* Instruction: Can you write out the data word for word, from its first line up to and including the line with "About Us (136, 113)"?

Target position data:
-- Start --

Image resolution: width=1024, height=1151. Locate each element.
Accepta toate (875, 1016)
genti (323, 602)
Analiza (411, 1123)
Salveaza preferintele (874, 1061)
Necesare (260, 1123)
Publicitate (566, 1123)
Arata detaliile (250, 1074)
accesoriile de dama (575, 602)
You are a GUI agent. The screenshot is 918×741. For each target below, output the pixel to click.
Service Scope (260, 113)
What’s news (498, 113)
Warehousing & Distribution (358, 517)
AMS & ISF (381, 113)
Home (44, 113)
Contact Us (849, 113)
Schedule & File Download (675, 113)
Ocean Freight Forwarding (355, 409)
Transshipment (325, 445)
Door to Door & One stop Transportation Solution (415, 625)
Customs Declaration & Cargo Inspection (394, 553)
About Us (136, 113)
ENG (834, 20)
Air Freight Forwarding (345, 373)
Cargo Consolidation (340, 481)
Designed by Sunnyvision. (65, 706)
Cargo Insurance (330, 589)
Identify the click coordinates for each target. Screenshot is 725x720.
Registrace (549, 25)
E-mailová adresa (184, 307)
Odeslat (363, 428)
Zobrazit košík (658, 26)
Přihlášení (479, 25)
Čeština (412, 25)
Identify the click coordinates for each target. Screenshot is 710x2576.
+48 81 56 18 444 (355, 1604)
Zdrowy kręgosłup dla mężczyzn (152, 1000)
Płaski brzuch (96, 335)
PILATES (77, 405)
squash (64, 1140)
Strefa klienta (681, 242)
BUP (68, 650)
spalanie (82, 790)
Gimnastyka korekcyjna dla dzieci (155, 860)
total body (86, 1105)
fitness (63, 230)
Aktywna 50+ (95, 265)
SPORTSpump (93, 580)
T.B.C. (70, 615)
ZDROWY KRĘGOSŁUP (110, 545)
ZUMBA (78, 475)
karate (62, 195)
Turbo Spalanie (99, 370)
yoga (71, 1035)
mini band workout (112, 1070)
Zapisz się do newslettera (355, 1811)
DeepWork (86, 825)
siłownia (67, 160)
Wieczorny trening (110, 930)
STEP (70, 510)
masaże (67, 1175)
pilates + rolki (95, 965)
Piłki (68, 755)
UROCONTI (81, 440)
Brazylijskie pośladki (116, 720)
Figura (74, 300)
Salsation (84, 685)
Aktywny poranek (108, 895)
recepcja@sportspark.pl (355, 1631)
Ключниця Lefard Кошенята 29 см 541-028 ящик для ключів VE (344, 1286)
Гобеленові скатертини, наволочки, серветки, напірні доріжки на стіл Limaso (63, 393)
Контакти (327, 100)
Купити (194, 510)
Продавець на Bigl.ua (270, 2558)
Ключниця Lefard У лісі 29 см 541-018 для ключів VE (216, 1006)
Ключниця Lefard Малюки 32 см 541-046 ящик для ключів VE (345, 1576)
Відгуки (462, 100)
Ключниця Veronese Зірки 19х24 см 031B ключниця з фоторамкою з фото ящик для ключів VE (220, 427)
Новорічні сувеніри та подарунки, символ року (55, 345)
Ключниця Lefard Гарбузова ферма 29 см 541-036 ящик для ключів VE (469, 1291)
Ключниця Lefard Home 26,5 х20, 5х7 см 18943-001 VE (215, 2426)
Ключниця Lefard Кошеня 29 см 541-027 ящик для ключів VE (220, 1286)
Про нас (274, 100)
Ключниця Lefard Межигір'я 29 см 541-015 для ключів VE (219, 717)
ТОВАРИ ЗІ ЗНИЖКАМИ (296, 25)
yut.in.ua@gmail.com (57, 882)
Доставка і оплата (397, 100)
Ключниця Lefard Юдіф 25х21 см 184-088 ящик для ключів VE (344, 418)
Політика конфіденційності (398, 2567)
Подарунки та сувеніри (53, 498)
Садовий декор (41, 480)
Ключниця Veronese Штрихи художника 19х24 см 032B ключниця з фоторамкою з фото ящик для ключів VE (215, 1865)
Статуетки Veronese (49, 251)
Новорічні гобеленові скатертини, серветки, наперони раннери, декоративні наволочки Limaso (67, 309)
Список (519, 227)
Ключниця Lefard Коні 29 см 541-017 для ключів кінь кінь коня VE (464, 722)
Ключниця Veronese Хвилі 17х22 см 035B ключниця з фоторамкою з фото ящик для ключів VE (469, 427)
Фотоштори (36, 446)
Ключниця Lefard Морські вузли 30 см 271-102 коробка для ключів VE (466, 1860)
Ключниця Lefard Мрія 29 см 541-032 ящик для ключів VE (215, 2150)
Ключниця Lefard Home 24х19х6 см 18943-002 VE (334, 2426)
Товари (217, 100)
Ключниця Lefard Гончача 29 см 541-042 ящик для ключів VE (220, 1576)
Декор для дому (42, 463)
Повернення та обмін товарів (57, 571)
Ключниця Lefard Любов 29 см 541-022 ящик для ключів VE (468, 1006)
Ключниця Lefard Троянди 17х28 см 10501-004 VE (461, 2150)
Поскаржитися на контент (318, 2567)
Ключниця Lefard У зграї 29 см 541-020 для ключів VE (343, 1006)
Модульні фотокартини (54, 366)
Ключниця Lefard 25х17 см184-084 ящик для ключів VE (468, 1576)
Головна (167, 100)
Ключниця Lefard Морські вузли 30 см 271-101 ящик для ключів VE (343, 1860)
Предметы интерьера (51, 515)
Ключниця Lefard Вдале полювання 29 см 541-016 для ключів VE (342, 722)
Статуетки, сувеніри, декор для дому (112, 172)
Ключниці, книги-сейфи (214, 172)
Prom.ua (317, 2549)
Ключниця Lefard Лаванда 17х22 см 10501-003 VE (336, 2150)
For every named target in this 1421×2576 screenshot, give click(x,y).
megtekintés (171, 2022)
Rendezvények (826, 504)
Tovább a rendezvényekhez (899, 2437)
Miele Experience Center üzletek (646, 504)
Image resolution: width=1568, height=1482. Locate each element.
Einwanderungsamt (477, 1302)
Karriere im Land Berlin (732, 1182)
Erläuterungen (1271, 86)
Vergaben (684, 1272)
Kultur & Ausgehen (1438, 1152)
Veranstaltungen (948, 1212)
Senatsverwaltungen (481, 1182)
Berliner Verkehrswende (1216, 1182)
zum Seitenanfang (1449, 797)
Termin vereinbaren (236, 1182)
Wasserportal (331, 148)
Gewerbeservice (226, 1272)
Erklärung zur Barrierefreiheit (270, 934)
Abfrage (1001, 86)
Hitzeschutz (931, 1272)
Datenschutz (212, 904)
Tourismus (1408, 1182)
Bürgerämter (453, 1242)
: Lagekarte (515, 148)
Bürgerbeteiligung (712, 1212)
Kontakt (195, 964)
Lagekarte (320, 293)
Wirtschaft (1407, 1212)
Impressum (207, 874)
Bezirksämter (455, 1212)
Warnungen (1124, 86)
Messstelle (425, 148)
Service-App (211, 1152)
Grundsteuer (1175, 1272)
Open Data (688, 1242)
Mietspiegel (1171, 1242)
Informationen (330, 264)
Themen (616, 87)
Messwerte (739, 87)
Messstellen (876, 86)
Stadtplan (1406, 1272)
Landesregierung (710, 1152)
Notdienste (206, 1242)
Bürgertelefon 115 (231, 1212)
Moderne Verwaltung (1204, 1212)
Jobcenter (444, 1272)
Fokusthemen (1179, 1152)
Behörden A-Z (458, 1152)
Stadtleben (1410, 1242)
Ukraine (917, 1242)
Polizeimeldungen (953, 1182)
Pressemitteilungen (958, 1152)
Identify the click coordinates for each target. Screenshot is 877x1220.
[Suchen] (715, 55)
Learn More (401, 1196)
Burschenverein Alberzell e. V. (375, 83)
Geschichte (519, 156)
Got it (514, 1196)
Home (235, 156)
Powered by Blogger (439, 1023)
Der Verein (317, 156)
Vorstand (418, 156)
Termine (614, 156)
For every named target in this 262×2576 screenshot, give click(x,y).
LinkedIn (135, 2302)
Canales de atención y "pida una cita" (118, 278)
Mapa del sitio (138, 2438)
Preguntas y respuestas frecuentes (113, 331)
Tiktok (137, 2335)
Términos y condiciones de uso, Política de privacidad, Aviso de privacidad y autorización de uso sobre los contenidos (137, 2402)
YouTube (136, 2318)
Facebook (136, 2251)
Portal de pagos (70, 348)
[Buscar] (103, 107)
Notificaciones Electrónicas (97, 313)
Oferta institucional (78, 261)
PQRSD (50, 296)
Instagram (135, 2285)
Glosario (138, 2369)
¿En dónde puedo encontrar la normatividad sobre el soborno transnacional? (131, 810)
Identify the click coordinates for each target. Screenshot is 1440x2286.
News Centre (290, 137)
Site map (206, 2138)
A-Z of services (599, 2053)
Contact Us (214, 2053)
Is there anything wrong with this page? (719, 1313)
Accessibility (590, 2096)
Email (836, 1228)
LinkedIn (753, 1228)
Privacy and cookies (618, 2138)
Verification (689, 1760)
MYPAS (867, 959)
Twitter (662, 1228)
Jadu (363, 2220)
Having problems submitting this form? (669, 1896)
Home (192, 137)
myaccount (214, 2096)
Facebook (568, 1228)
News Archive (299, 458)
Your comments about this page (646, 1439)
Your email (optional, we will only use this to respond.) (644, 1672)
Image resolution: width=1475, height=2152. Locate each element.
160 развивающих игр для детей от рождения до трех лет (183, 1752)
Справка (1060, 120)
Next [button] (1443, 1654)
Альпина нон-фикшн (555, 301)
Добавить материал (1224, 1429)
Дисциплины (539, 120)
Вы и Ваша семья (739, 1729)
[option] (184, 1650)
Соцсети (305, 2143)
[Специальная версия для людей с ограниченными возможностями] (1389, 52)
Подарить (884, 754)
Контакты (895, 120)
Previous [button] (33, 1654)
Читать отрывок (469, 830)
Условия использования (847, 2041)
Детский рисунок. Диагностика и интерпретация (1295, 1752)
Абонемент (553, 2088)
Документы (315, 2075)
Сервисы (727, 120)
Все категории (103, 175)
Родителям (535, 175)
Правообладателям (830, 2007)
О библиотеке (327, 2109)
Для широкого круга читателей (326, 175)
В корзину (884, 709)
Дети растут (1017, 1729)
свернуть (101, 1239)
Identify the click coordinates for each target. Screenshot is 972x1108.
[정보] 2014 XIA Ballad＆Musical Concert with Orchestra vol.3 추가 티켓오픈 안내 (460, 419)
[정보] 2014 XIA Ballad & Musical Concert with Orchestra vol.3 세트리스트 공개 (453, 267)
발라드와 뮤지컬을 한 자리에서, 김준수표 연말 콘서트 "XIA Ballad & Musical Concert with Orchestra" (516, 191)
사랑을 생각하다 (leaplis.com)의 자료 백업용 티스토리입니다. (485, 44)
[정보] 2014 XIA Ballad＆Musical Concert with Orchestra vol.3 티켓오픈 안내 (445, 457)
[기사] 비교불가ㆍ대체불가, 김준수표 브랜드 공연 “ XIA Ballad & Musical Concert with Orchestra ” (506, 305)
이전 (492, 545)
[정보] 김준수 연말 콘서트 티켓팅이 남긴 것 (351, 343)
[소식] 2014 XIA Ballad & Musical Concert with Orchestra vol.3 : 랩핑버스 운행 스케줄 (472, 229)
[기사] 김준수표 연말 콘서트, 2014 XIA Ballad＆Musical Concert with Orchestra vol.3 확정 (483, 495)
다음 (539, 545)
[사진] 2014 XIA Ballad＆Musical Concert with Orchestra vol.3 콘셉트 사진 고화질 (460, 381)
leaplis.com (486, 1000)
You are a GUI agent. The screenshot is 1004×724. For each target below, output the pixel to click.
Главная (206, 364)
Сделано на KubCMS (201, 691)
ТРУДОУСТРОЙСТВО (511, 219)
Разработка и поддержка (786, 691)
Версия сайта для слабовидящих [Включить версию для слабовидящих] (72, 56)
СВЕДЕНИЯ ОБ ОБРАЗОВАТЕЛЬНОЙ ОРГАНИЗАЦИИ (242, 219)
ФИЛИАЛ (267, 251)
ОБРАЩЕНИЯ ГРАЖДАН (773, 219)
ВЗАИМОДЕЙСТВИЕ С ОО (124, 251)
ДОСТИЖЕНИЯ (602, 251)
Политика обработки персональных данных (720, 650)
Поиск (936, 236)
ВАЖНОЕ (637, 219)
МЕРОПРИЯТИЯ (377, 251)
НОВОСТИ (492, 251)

-- End --

* Finished answer:
Image resolution: width=1024, height=1151. Locate each element.
Accepta toate (875, 1016)
genti (323, 602)
Analiza (411, 1123)
Salveaza preferintele (874, 1061)
Necesare (260, 1123)
Publicitate (566, 1123)
Arata detaliile (250, 1074)
accesoriile de dama (575, 602)
You are a GUI agent. The screenshot is 918×741. For each target below, output the pixel to click.
Service Scope (260, 113)
What’s news (498, 113)
Warehousing & Distribution (358, 517)
AMS & ISF (381, 113)
Home (44, 113)
Contact Us (849, 113)
Schedule & File Download (675, 113)
Ocean Freight Forwarding (355, 409)
Transshipment (325, 445)
Door to Door & One stop Transportation Solution (415, 625)
Customs Declaration & Cargo Inspection (394, 553)
About Us (136, 113)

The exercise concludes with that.